Miriam Mendiola-Martinez, a foreign national of Mexico, filed a lawsuit in Arizona last week against Maricopa County Sheriff, Joseph M. Arpaio alleging that she was mistreated while she was pregnant as an inmate in the Sheriff’s jail. She was six months pregnant when she was arrested in 2009 on charges of identity theft. The suit states that her Eighth and Fourteenth Amendment rights were violated by the MCSO’s infliction of cruel and unusual punishment, deliberate indifference to her serious medical needs, and disparate treatment. The lawsuit alleges that MCSO and Maricopa Medical Center’s unconstitutional policies, practices, acts and omissions, Ms. Mendiola-Martinez suffered immediate and irreparable injury, including physical, psychological and emotional injury and risk of death.
According to the lawsuit, Ms. Mendiola-Martinez was undernourished at the jail due to what jail staff called a “special” pregnancy diet. These pregnancy meals consisted of items such as two slices of bread, two slices of cheese or ham, undistinguishable cooked vegetables, and an occasional piece of fruit. She was also given two small cartons of milk per day. This hardly seems to be enough food for a pregnant woman eating for two.
She was taken to the Maricopa Medical Center by MCSO officers when she began to go into labor. Ms. Mendiola-Martinez gave birth to her son via Cesarean section, and she was not allowed to nurse or even hold her son after he was delivered. Officers put shackles on her feet before and after the surgery, and she was shacked to the hospital bed. Wearing only a hospital gown, Ms. Mendiola-Martinez was forced to walk through the hospital, with her hands and feet shackled. She began to bleed and could do nothing about it. She was not provided with a breast pump to safely and hygienically remove the breast milk she produced while she was separated from her infant son.
When she was discharged from the hospital, Ms. Mendiola-Martinez was not given a wheelchair to assist her, even though she was in great pain and could hardly walk. A deputy took her so quickly from the hospital that she did not receive her pain medication and discharge paperwork. A deputy then chained Ms. Mendiola-Martinez again and forced her to walk back to the nurse’s station. Then, while shackled at her hands and ankles, with a bleeding surgery wound, Ms. Mendiola-Martinez was returned to the Estrella Jail.
About September 2008, the Maricopa County jails lost their accreditation from the National Commission on Correctional Health Care. On October 22, 2008, the Honorable Neil V. Wake found that the food given to inmates in the Maricopa County Jails constituted “current and ongoing violation of pretrial detainees’ federal right to adequate nutrition.”

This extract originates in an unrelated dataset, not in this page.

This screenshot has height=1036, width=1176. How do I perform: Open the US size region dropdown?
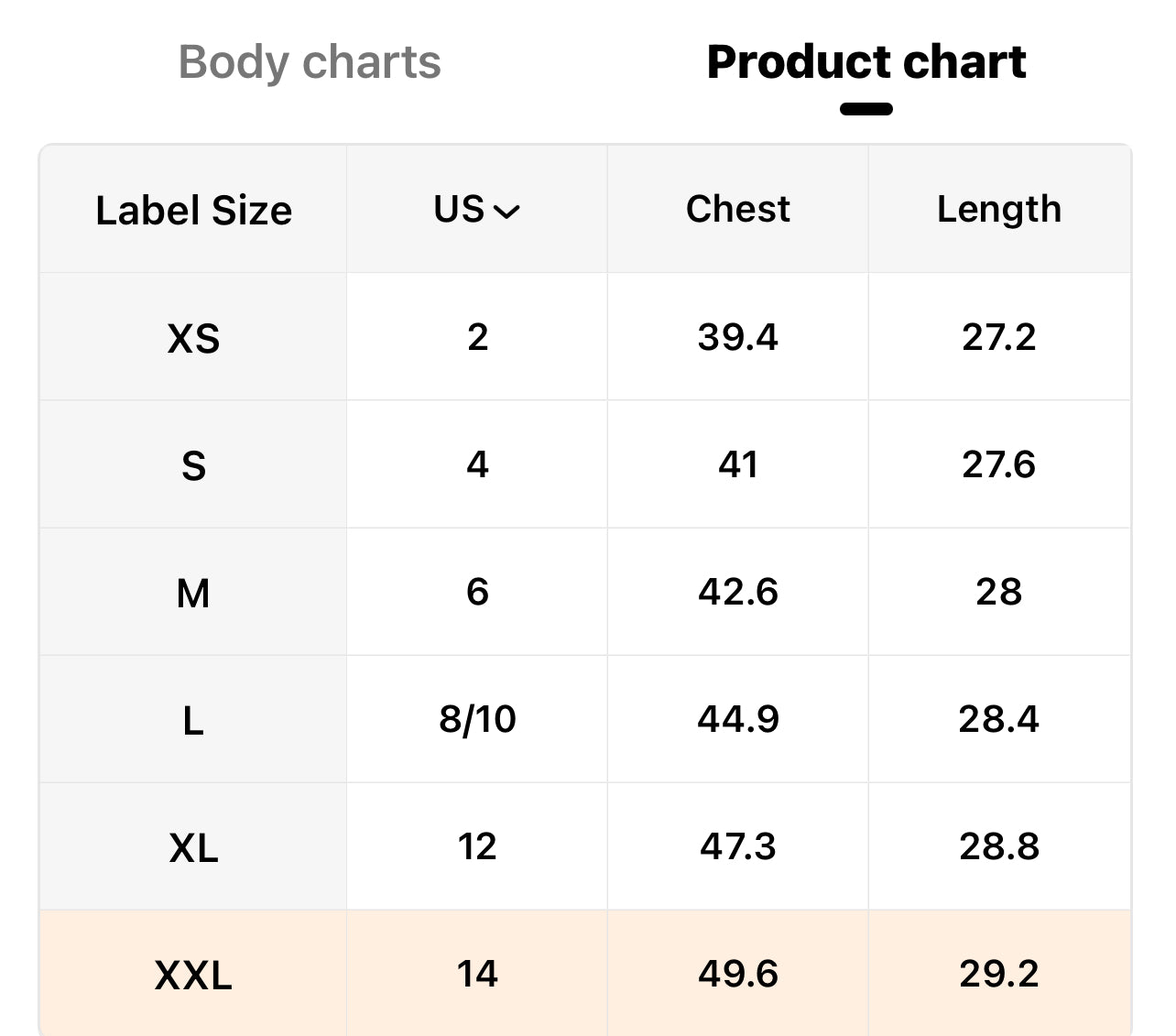pyautogui.click(x=477, y=210)
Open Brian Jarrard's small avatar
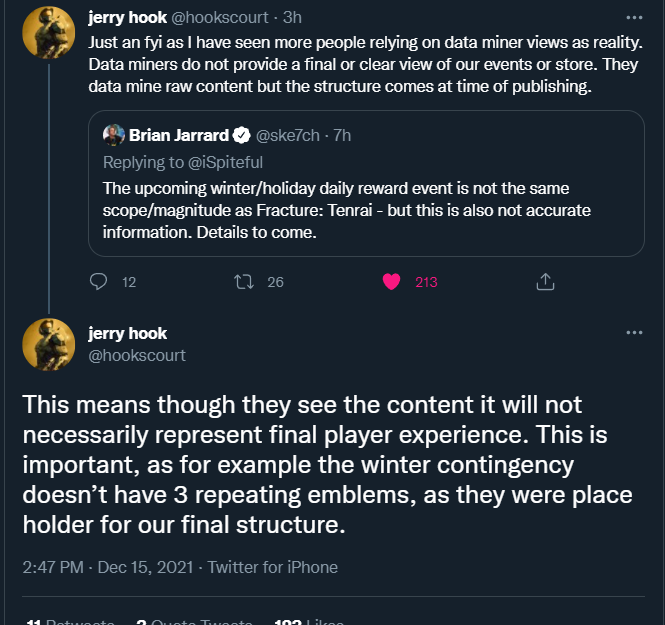665x625 pixels. click(x=114, y=135)
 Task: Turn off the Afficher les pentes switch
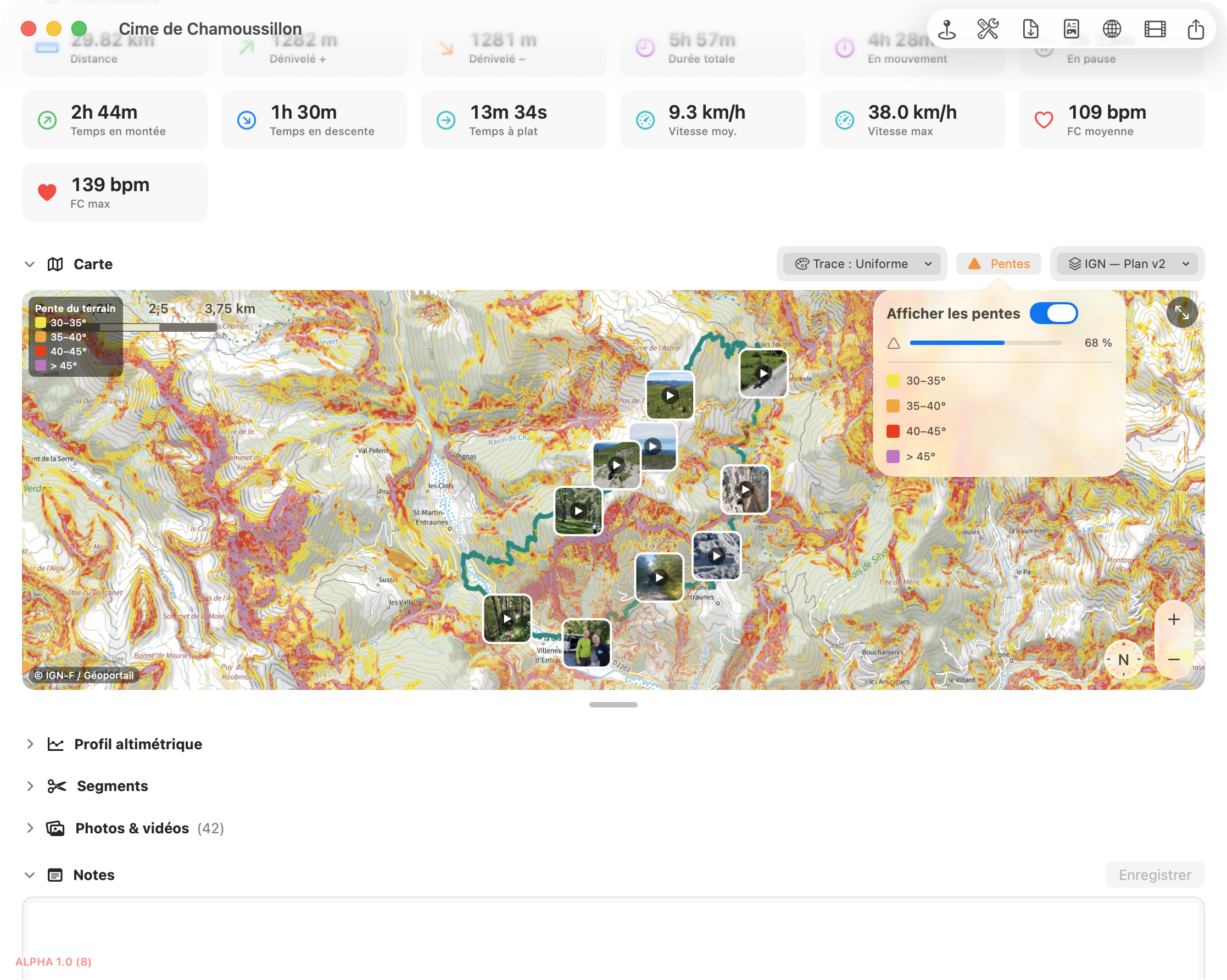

On December 15, 2011, the United States Department of Justice issued the findings of the investigation it began in June 2008 in a letter addressed to Maricopa County Attorney William Montgomery. In that, letter, the Justice Department stated: “MCSO operates its jails in a manner that discriminates against its limited English proficient (“LEP”) Latino inmates. Specifically, we find that MCSO, through the actions of its deputies, detention officers, supervisory staff, and command staff, routinely punishes Latino LEP inmates for failing to understand commands given in English and denies them critical services provided to the other inmates, all in violation of Title VI and its implementing regulations.” The Department of Justice also noted: “MCSO fosters and perpetuates discriminatory police and jail practices by failing to operate in accordance with basic policing and correctional practices and by failing to develop and implement policing and correctional safeguards against discrimination in such areas as training, supervision, and accountability systems.”